▶ _Information provided_:
-- START --
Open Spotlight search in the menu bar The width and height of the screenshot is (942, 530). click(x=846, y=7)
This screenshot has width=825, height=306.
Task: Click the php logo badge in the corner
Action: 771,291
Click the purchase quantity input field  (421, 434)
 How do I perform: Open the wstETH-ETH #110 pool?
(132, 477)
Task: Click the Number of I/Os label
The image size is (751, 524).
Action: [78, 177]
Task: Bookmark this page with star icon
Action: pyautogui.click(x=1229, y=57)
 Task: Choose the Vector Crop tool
-- END --
▶ _Written exercise_:
Please write out all of the entries above word for word, keeping each line as it stands.

▶ _Task output_:
Open Spotlight search in the menu bar The width and height of the screenshot is (942, 530). click(x=846, y=7)
This screenshot has width=825, height=306.
Task: Click the php logo badge in the corner
Action: 771,291
Click the purchase quantity input field  (421, 434)
 How do I perform: Open the wstETH-ETH #110 pool?
(132, 477)
Task: Click the Number of I/Os label
The image size is (751, 524).
Action: [78, 177]
Task: Bookmark this page with star icon
Action: pyautogui.click(x=1229, y=57)
 Task: Choose the Vector Crop tool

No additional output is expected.